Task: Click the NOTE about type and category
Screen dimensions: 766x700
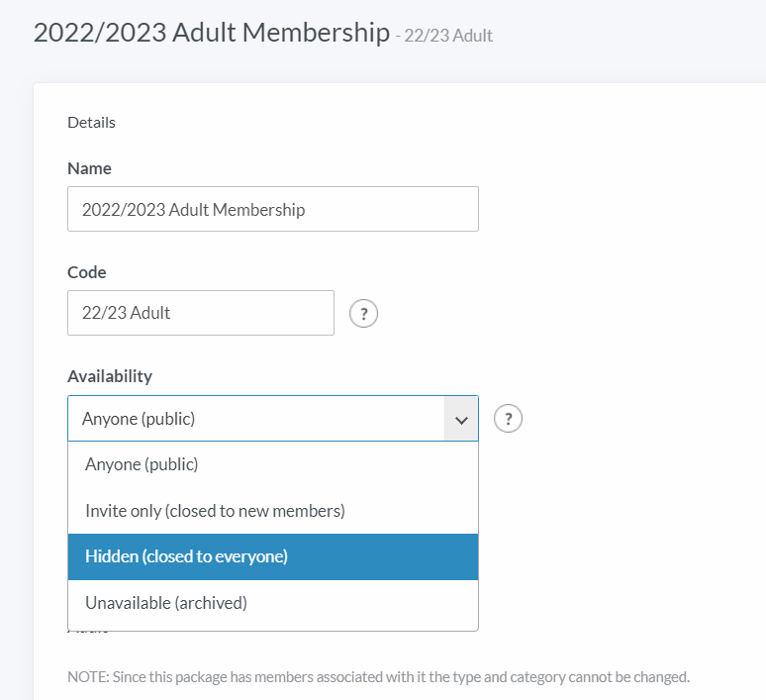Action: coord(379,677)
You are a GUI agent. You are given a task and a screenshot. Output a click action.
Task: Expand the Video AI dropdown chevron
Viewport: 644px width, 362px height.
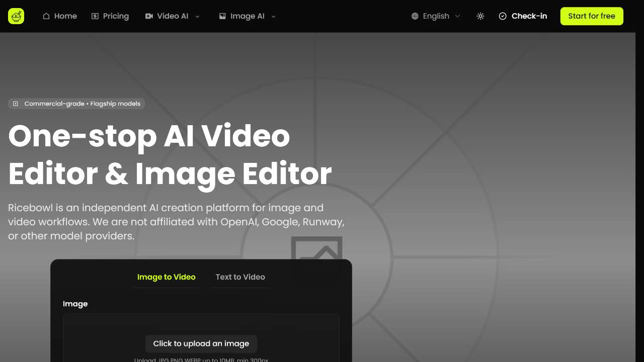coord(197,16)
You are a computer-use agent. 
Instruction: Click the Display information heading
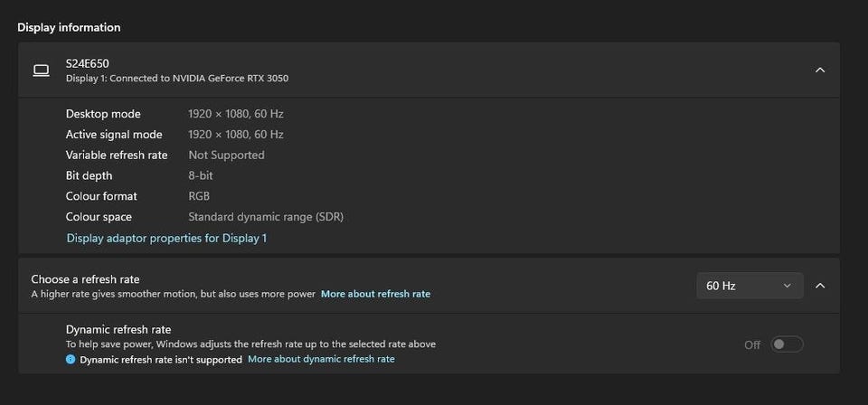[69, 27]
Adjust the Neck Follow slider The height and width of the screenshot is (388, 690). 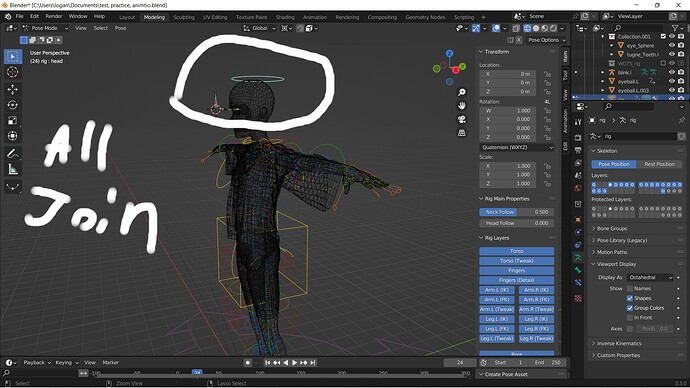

* **YOUR ASSIGNMENT**:
Your task is to transcribe exactly the lines from the one containing "You are a computer-use agent." through the final line of the entries above, pictures excluded.

* **SOLUTION TO THIS EXERCISE**:
You are a computer-use agent. 
Instruction: Click the Display information heading
[69, 27]
Adjust the Neck Follow slider The height and width of the screenshot is (388, 690). 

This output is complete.